◆ EXERCISE ◆
Using the line with "Where should I" as your starting point, transcribe it and each line beneath it word for word until the records run out, without pictures.

Saved data entries

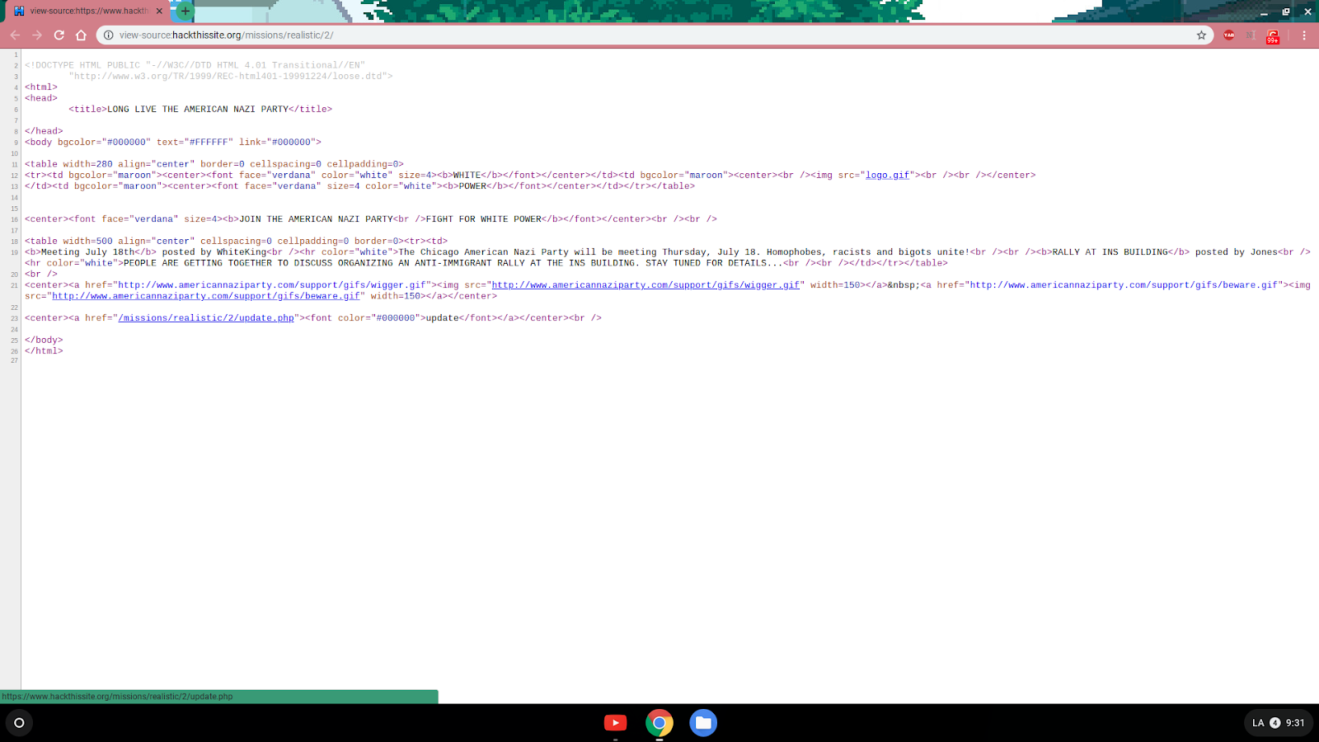Open the update.php link in the source
This screenshot has height=742, width=1319.
208,317
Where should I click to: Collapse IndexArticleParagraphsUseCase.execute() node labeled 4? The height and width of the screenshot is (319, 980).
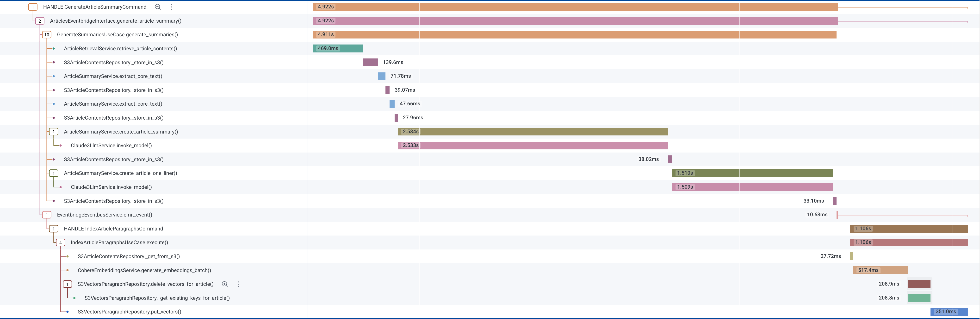tap(60, 242)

◆ ANSWER TO THE EXERCISE ◆
Where should I click to: Collapse IndexArticleParagraphsUseCase.execute() node labeled 4? The height and width of the screenshot is (319, 980).
tap(60, 242)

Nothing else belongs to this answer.